▶ ASSIGNMENT
Copy out the full data exactly as given; pictures should not be included.

▶ EXERCISE INPUTS

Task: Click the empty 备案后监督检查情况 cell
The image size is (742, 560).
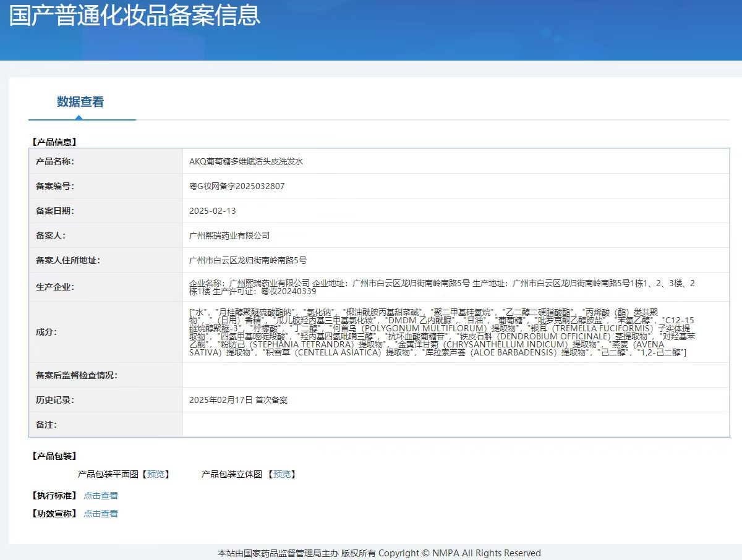Action: [455, 375]
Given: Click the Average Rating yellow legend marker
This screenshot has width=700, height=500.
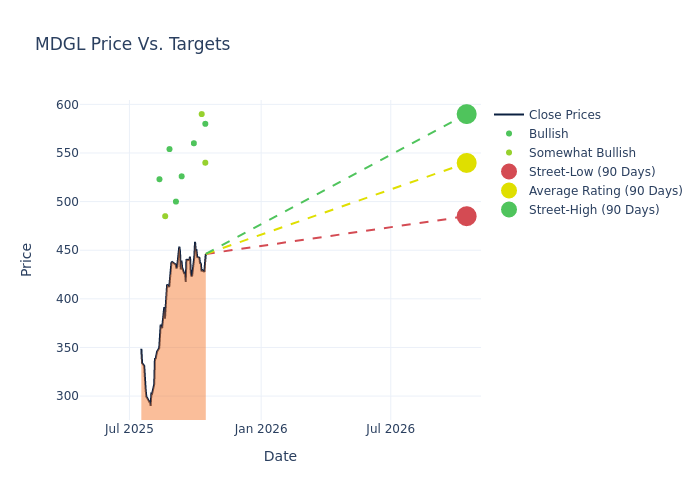Looking at the screenshot, I should pyautogui.click(x=509, y=191).
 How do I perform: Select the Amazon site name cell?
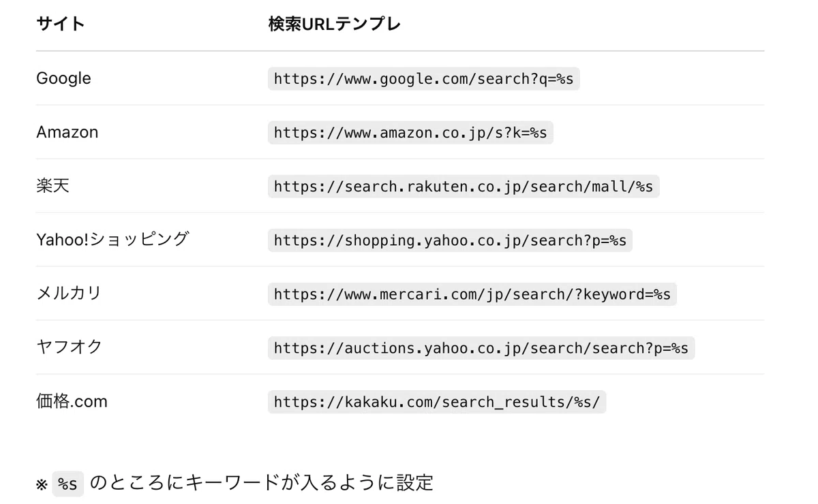[x=67, y=132]
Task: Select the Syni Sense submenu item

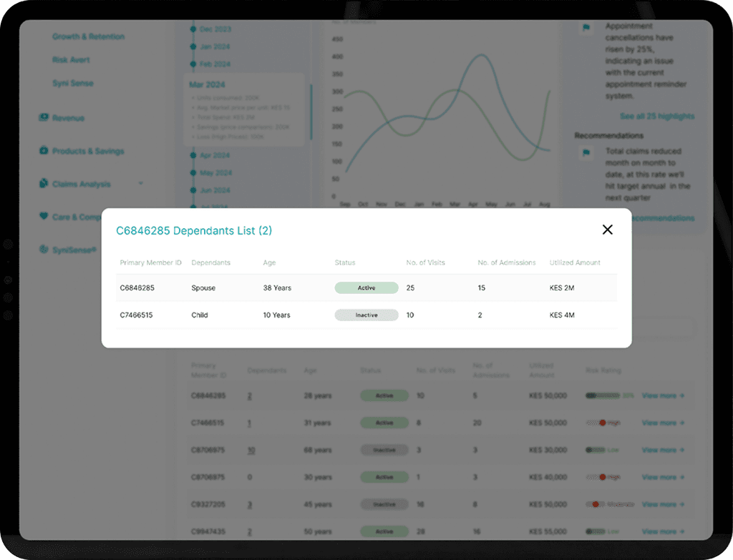Action: (73, 83)
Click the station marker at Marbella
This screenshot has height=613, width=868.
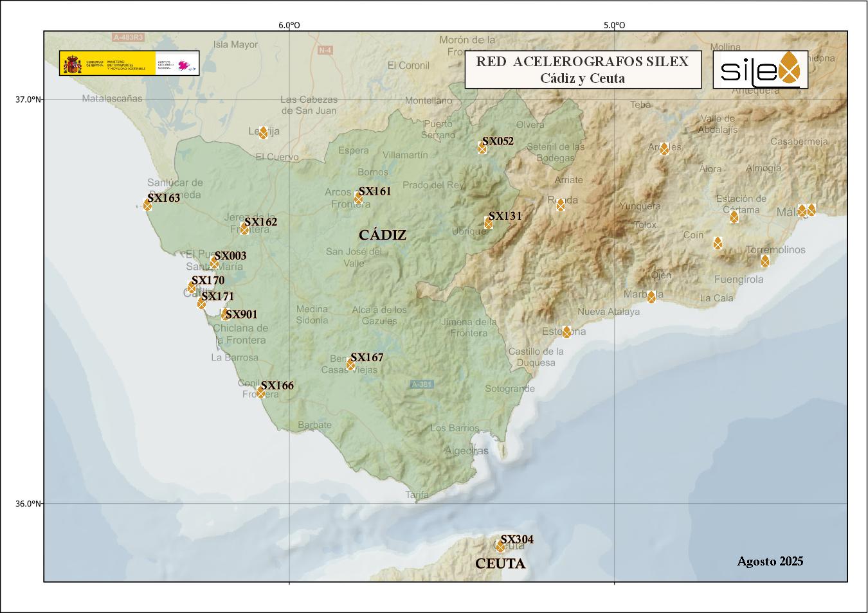click(651, 297)
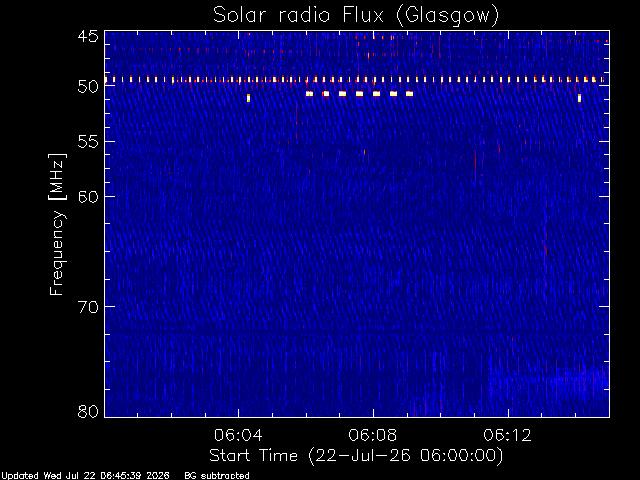Click the 'BG subtracted' footer label
The width and height of the screenshot is (640, 480).
217,476
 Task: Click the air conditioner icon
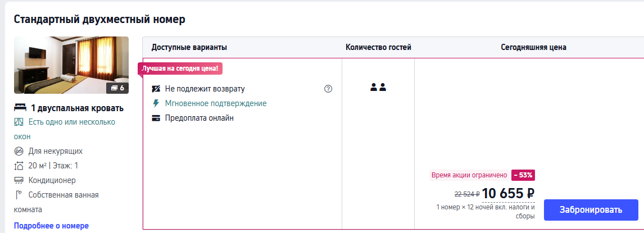(x=19, y=180)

▶ SOLUTION
Task: Click the empty 备案后监督检查情况 cell
The image size is (742, 560).
Action: [455, 375]
Given: Click the Average Rating yellow legend marker
This screenshot has width=700, height=500.
Looking at the screenshot, I should pyautogui.click(x=509, y=191).
 How do I perform: Select the Amazon site name cell?
[x=67, y=132]
Task: Select the Syni Sense submenu item

Action: (73, 83)
Click the station marker at Marbella
This screenshot has height=613, width=868.
click(651, 297)
Click the 'BG subtracted' footer label
The width and height of the screenshot is (640, 480).
217,476
 Task: Click the air conditioner icon
(x=19, y=180)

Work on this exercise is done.